Copy the data word for word, starting at the line that contains "Where should I" and ending at the last line of the data. Leave the pictures out of your copy.

^^^^^^^^

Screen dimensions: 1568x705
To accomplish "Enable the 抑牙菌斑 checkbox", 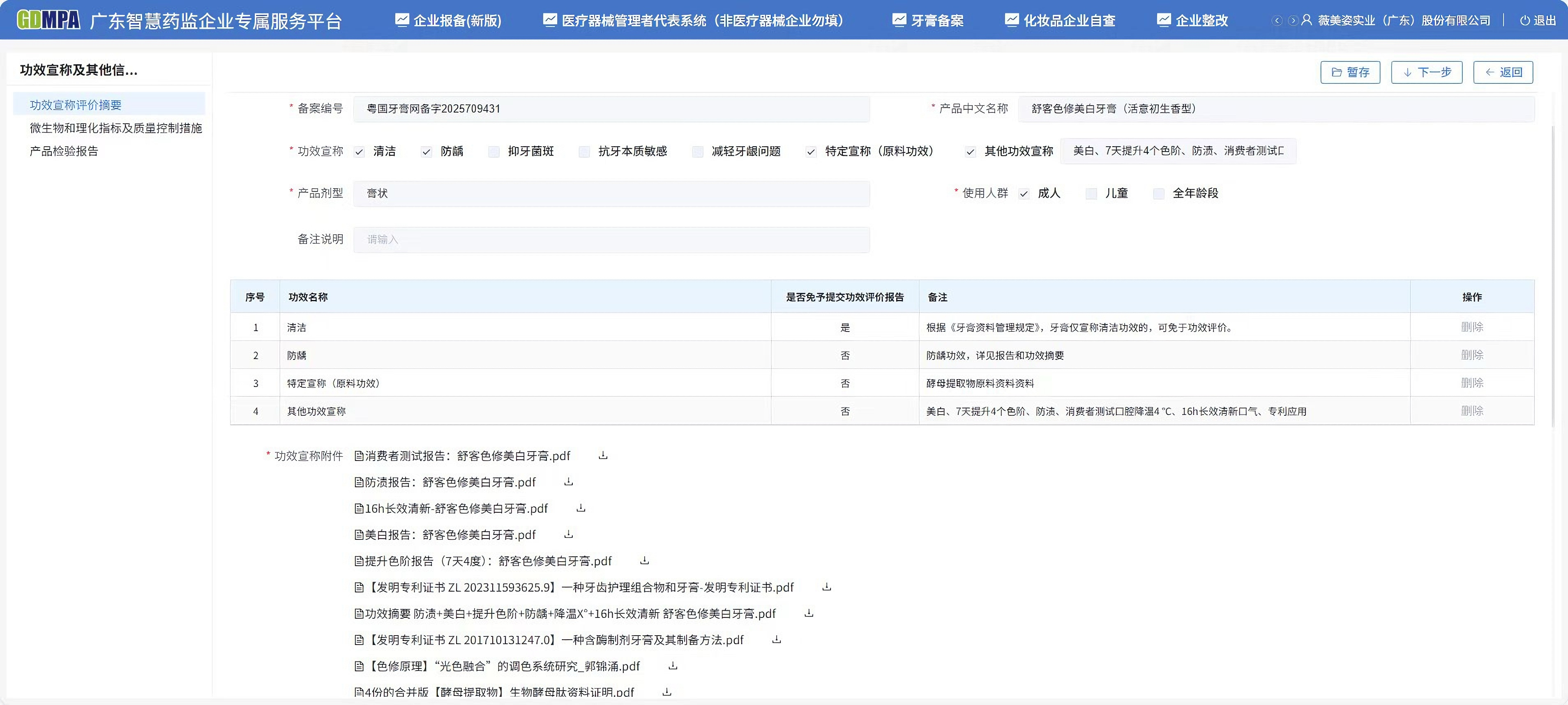I will pos(493,151).
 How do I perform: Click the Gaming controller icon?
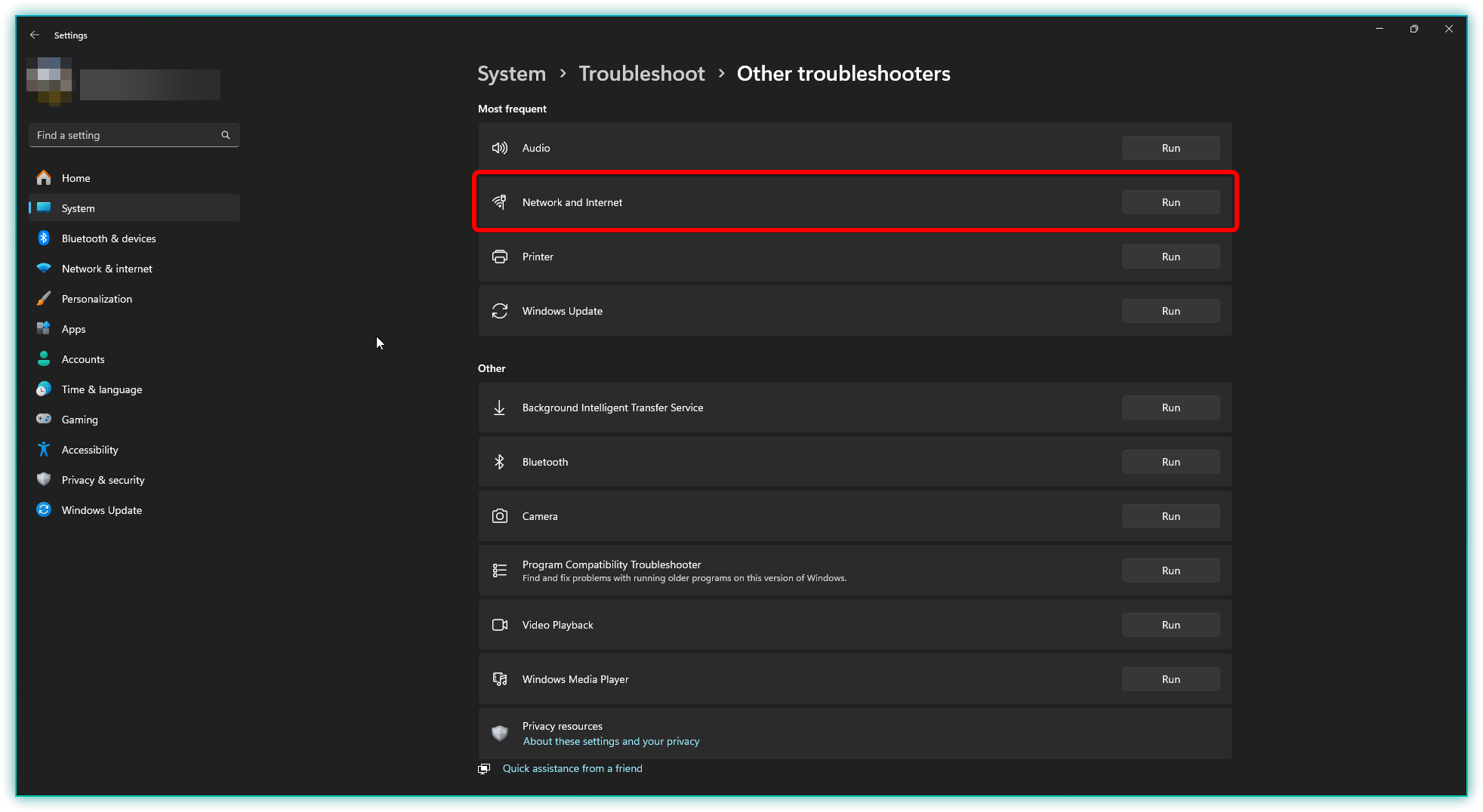(x=44, y=420)
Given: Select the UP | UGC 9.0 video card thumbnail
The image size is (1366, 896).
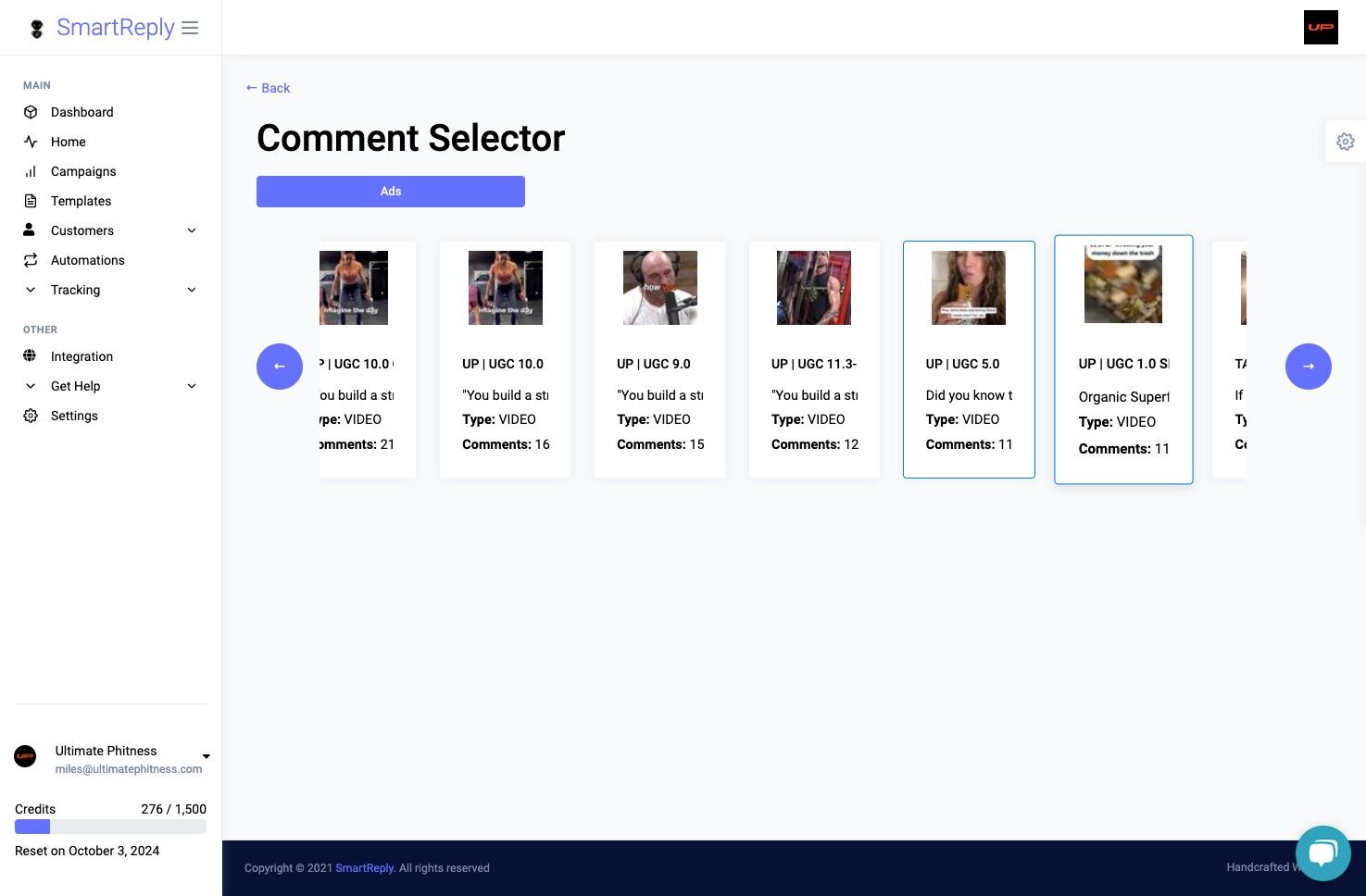Looking at the screenshot, I should (659, 288).
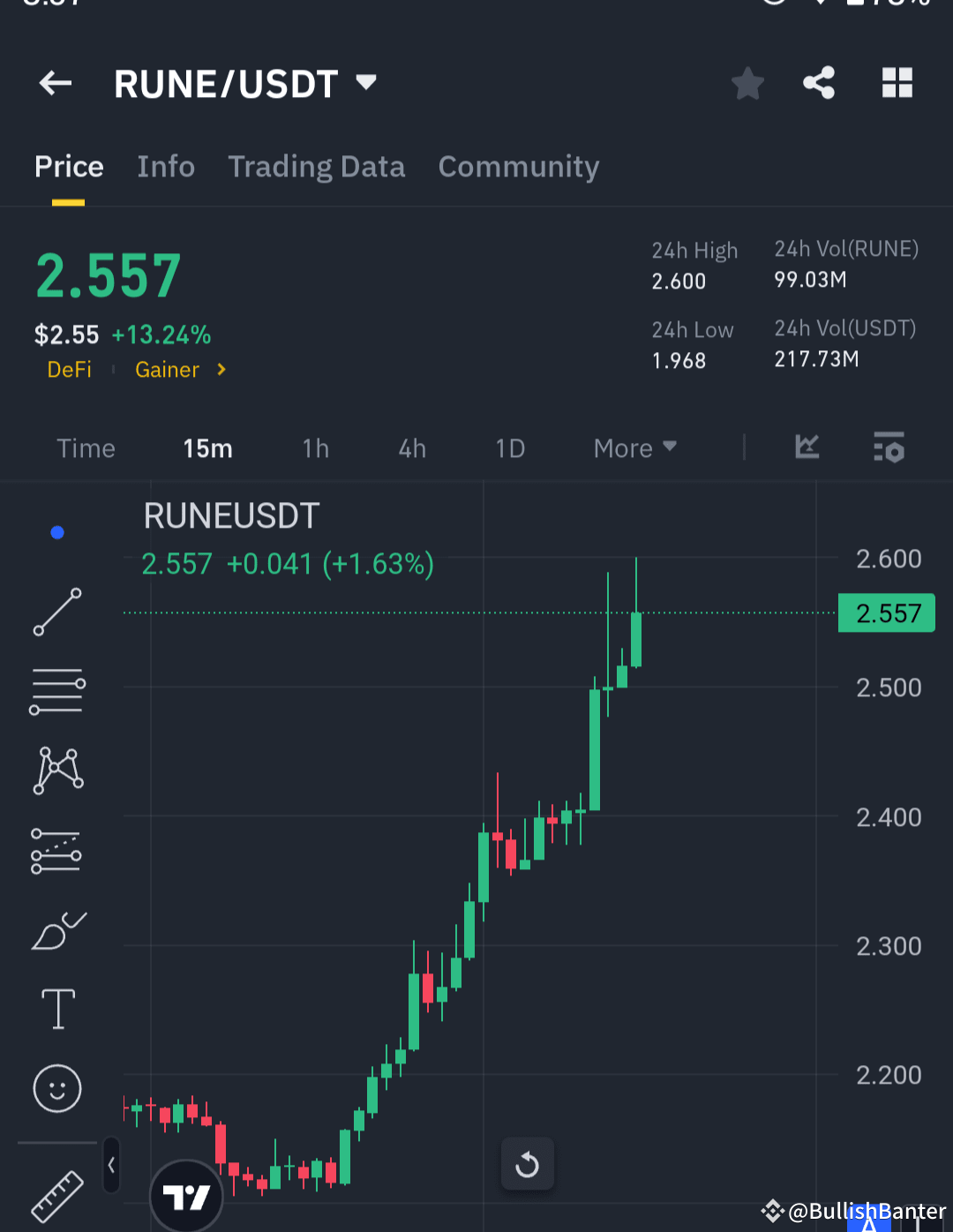Share the RUNE/USDT chart
This screenshot has width=953, height=1232.
point(818,83)
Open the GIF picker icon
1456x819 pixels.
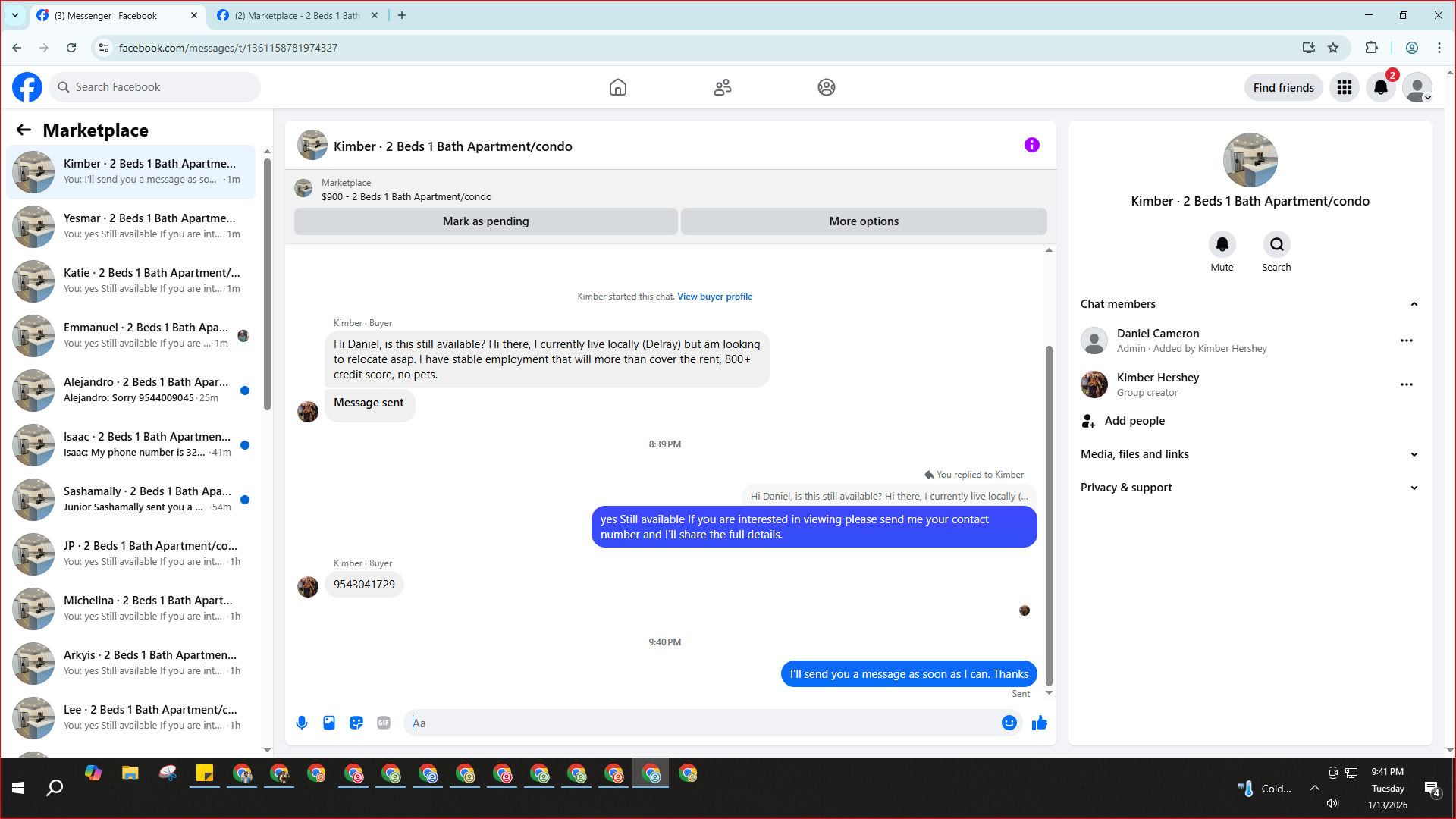tap(384, 723)
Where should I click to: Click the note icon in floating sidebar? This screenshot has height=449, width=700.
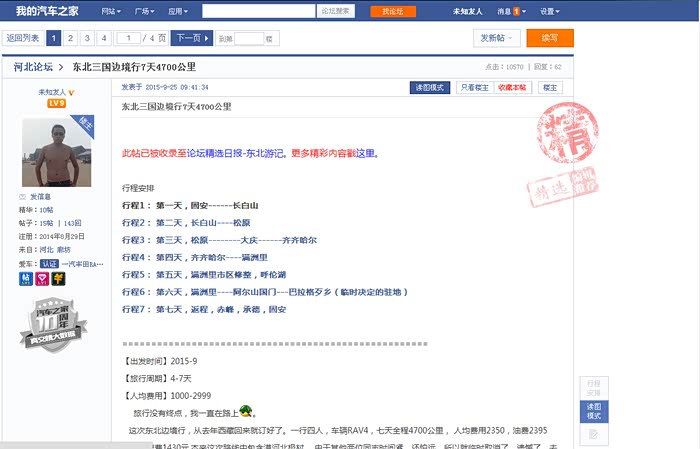click(x=593, y=434)
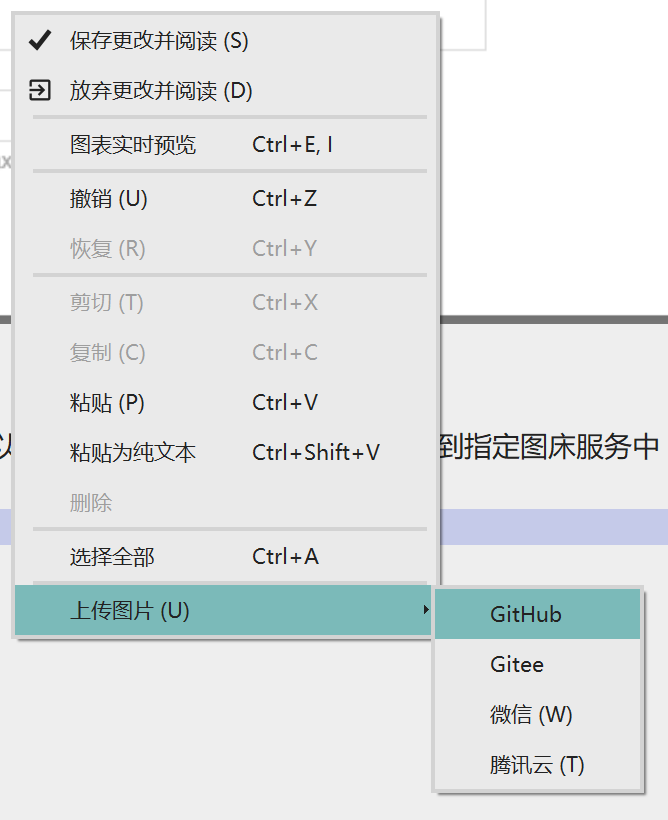
Task: Click the 上传图片 (U) menu entry
Action: 223,610
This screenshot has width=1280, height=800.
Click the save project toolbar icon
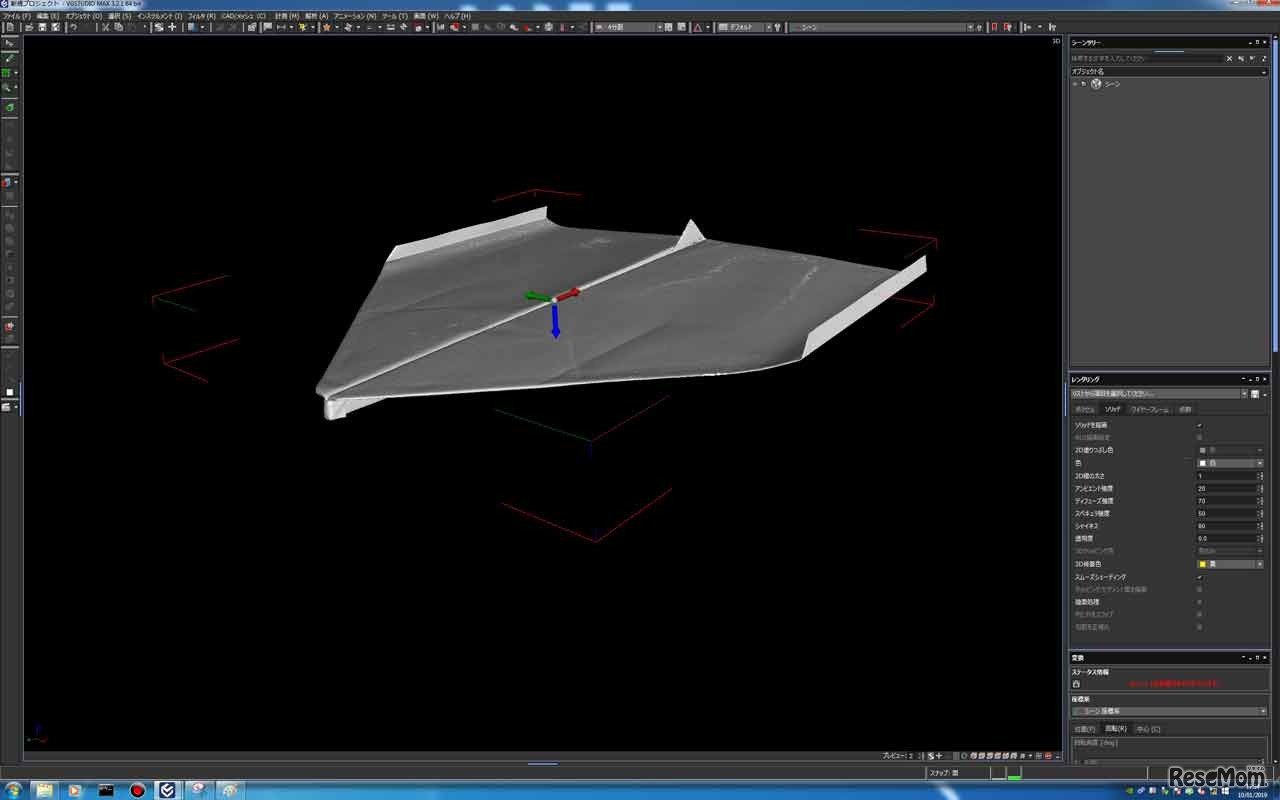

^^^^^^^^

• _RESULT OF THE EXERCISE_
Where should I click to: Click the note icon in floating sidebar? This screenshot has height=449, width=700.
click(x=593, y=434)
Task: Click the 上传图片 (U) menu entry
Action: 223,610
This screenshot has width=1280, height=800.
Click the save project toolbar icon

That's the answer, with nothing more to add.